Is Warsh not saying," The fed's role is first and foremost price stability. The unemployment rate, I have to admit is in the statute so I have to be for it, but here is what that means. Full employment isn't about a number. It's about making sure white American men are adequately employed. Therefore, my dual mandate is white male employment and price stability"? This explains his imbalance in putting so much more importance on price stability, and so little on the unemployment rate which measures the lack of employment for all Americans which is heavily waited to minorities.
“Stable” in a bad situation isn’t “good.”
To date, the avg tax refund is more than compensating for the average increase in spending on higher gasoline price.
This is interesting and Claudia does an excellent job .

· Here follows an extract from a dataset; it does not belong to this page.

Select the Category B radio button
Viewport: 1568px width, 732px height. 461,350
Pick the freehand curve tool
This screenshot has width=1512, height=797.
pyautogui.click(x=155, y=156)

Yet for stock investors the only thing that matters is the Mag 7 or 10 or whatever .
MU is up 700%
Seagate up600%
InTC up 500%
It is 1999 ..we even have our own QCOM up 26X your money in 1999
This past year SanDisk is up 30X your money .
I mean ,I care about our economy..but that can wait while just buying SPY is making me rich
5 stocks have been responsible for 50% of the rise in SPY since April 1 .
First hubris, then nemesis …
Kevin Warsh seems to have made his position pretty clear - confirmation hearing circumlocution notwithstanding.